Die ETH Zürich bietet eine Vielzahl von Möglichkeiten, die über die Vorbereitung auf einen bestimmten Karriereweg hinausgehen. Diese Angebote vermitteln nicht nur wichtige ergänzende Fähigkeiten, sondern sind auch eine gute Möglichkeit, motivierte Menschen mit unterschiedlichem Hintergrund kennenzulernen.

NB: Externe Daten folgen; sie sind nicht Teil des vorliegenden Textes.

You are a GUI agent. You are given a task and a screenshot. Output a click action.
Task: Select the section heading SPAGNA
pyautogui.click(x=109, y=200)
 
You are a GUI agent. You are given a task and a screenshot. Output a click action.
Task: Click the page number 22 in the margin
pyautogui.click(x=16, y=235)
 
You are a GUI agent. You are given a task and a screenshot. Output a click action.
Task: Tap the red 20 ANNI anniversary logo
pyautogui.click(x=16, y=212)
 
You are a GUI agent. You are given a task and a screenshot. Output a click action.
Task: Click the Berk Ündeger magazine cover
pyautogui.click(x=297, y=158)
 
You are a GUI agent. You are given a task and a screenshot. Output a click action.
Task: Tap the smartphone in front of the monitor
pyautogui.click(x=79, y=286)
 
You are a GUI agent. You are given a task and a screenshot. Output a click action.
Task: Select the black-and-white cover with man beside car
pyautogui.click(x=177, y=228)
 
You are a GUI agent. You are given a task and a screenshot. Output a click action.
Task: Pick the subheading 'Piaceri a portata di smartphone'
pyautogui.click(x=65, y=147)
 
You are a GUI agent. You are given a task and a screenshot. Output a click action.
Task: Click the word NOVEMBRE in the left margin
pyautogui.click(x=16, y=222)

Während der ETH-Woche entdeckte ich zum Beispiel die Design-Thinking-Methode, einen weit verbreiteten Ansatz für die Entwicklung von Lösungen, die auf reale Nutzerbedürfnisse eingehen. Ich fand sie faszinierend und beschloss, sie weiter zu erforschen, indem ich dank eines Kurses und einer Zertifizierung, die ebenfalls von der ETH Zürich angeboten wurden, ein zertifizierter Design Thinking Coach wurde. Diese Erfahrung bedeutete eine grosse Umstellung von meinem Physikstudium – wo ich Probleme lösen musste – zu einem Rahmen, in dem der erste Schritt darin besteht, reale Probleme zu identifizieren. Diese neue Perspektive war unglaublich anregend und führte mich in eine Denkweise ein, die im Design üblich ist, in meiner Ausbildung aber viel seltener vorkommt. Einige der ETH-Initiativen halfen mir auch, meine Soft Skills durch Angebote wie das Karriereprogramm von Femtec zu stärken. Dort habe ich Fähigkeiten wie Elevator Pitch, Rhetorik und Verhandlungsführung entwickelt – alles Fähigkeiten, die sich in Bewerbungsgesprächen und im Berufsleben als wertvoll erwiesen haben.
Zurzeit belege ich Kurse in Versicherungsmathematik an der ETH Zürich, um mein Verständnis für die Versicherungsmathematik und das Versicherungsgeschäft zu vertiefen: Dieses Wissen ist für meine derzeitige Tätigkeit sehr wichtig.
Ich rate allen, die sich über ihr Studium hinaus engagieren wollen, dies zu tun. Diese Möglichkeiten bieten einen unglaublichen Mehrwert. Ich würde sie nicht als zusätzliche Arbeit sehen, sondern eher als spassige Erfahrungen: Das waren sie für mich.